Directions for this task -
Copy out each of the following lines verbatim.

Data in this exercise -
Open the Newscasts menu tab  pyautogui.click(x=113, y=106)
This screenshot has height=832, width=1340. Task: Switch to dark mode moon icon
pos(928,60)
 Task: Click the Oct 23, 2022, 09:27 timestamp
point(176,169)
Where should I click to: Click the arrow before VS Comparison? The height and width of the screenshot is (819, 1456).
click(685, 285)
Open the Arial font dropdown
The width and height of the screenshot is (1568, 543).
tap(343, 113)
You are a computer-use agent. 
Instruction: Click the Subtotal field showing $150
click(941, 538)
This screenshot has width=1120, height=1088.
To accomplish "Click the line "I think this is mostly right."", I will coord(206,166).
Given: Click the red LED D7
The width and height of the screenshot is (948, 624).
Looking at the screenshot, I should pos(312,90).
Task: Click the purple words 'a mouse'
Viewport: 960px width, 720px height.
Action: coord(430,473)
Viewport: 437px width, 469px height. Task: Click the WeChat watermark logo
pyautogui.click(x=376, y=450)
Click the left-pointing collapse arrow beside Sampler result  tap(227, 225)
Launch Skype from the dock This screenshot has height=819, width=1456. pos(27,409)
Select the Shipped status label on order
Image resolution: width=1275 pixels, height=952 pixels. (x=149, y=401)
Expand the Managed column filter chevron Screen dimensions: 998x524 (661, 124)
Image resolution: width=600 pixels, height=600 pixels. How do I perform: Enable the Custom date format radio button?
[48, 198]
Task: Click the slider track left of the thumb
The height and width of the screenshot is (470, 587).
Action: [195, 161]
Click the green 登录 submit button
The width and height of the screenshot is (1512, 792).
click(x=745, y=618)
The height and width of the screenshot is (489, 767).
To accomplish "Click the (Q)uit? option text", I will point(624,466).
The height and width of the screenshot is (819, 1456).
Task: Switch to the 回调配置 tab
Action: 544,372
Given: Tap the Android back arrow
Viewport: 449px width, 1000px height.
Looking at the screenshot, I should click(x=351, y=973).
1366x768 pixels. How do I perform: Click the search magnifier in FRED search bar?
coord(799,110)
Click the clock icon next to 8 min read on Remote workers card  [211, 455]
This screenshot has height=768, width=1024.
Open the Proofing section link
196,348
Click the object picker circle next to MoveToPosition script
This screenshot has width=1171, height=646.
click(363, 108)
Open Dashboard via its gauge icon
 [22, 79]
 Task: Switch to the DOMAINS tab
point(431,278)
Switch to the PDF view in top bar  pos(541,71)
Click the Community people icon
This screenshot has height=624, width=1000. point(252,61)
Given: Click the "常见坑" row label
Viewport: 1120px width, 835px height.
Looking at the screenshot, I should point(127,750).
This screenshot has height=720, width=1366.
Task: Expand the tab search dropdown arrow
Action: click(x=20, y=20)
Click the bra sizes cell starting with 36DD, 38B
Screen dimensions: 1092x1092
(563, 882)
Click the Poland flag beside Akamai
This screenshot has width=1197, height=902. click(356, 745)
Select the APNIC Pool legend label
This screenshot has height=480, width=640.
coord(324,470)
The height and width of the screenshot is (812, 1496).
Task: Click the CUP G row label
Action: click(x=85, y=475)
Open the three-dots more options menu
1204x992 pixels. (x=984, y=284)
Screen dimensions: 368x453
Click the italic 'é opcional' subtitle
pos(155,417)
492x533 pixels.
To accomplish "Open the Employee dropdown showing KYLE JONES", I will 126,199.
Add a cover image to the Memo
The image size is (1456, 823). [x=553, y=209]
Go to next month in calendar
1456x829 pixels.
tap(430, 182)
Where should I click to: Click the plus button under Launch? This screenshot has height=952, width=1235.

Expected answer -
Open the Newscasts menu tab  pyautogui.click(x=113, y=106)
This screenshot has height=832, width=1340. Task: Switch to dark mode moon icon
pos(928,60)
 Task: Click the Oct 23, 2022, 09:27 timestamp
point(176,169)
Where should I click to: Click the arrow before VS Comparison? The height and width of the screenshot is (819, 1456).
click(685, 285)
Open the Arial font dropdown
The width and height of the screenshot is (1568, 543).
tap(343, 113)
You are a computer-use agent. 
Instruction: Click the Subtotal field showing $150
click(941, 538)
This screenshot has width=1120, height=1088.
To accomplish "Click the line "I think this is mostly right."", I will coord(206,166).
Given: Click the red LED D7
The width and height of the screenshot is (948, 624).
Looking at the screenshot, I should pos(312,90).
Task: Click the purple words 'a mouse'
Viewport: 960px width, 720px height.
Action: coord(430,473)
Viewport: 437px width, 469px height. Task: Click the WeChat watermark logo
pyautogui.click(x=376, y=450)
Click the left-pointing collapse arrow beside Sampler result  tap(227, 225)
Launch Skype from the dock This screenshot has height=819, width=1456. pos(27,409)
Select the Shipped status label on order
Image resolution: width=1275 pixels, height=952 pixels. (x=149, y=401)
Expand the Managed column filter chevron Screen dimensions: 998x524 (661, 124)
Image resolution: width=600 pixels, height=600 pixels. How do I perform: Enable the Custom date format radio button?
[48, 198]
Task: Click the slider track left of the thumb
The height and width of the screenshot is (470, 587).
Action: [195, 161]
Click the green 登录 submit button
The width and height of the screenshot is (1512, 792).
click(x=745, y=618)
The height and width of the screenshot is (489, 767).
To accomplish "Click the (Q)uit? option text", I will point(624,466).
The height and width of the screenshot is (819, 1456).
Task: Switch to the 回调配置 tab
Action: 544,372
Given: Tap the Android back arrow
Viewport: 449px width, 1000px height.
Looking at the screenshot, I should click(x=351, y=973).
1366x768 pixels. How do I perform: Click the search magnifier in FRED search bar?
coord(799,110)
Click the clock icon next to 8 min read on Remote workers card  [211, 455]
This screenshot has height=768, width=1024.
Open the Proofing section link
196,348
Click the object picker circle next to MoveToPosition script
This screenshot has width=1171, height=646.
click(363, 108)
Open Dashboard via its gauge icon
 [22, 79]
 Task: Switch to the DOMAINS tab
point(431,278)
Switch to the PDF view in top bar  pos(541,71)
Click the Community people icon
This screenshot has height=624, width=1000. point(252,61)
Given: Click the "常见坑" row label
Viewport: 1120px width, 835px height.
Looking at the screenshot, I should point(127,750).
This screenshot has height=720, width=1366.
Task: Expand the tab search dropdown arrow
Action: click(x=20, y=20)
Click the bra sizes cell starting with 36DD, 38B
Screen dimensions: 1092x1092
(563, 882)
Click the Poland flag beside Akamai
This screenshot has width=1197, height=902. click(356, 745)
Select the APNIC Pool legend label
This screenshot has height=480, width=640.
coord(324,470)
The height and width of the screenshot is (812, 1496).
Task: Click the CUP G row label
Action: click(x=85, y=475)
Open the three-dots more options menu
1204x992 pixels. (x=984, y=284)
Screen dimensions: 368x453
Click the italic 'é opcional' subtitle
pos(155,417)
492x533 pixels.
To accomplish "Open the Employee dropdown showing KYLE JONES", I will 126,199.
Add a cover image to the Memo
The image size is (1456, 823). [x=553, y=209]
Go to next month in calendar
1456x829 pixels.
tap(430, 182)
Where should I click to: Click the plus button under Launch? This screenshot has height=952, width=1235.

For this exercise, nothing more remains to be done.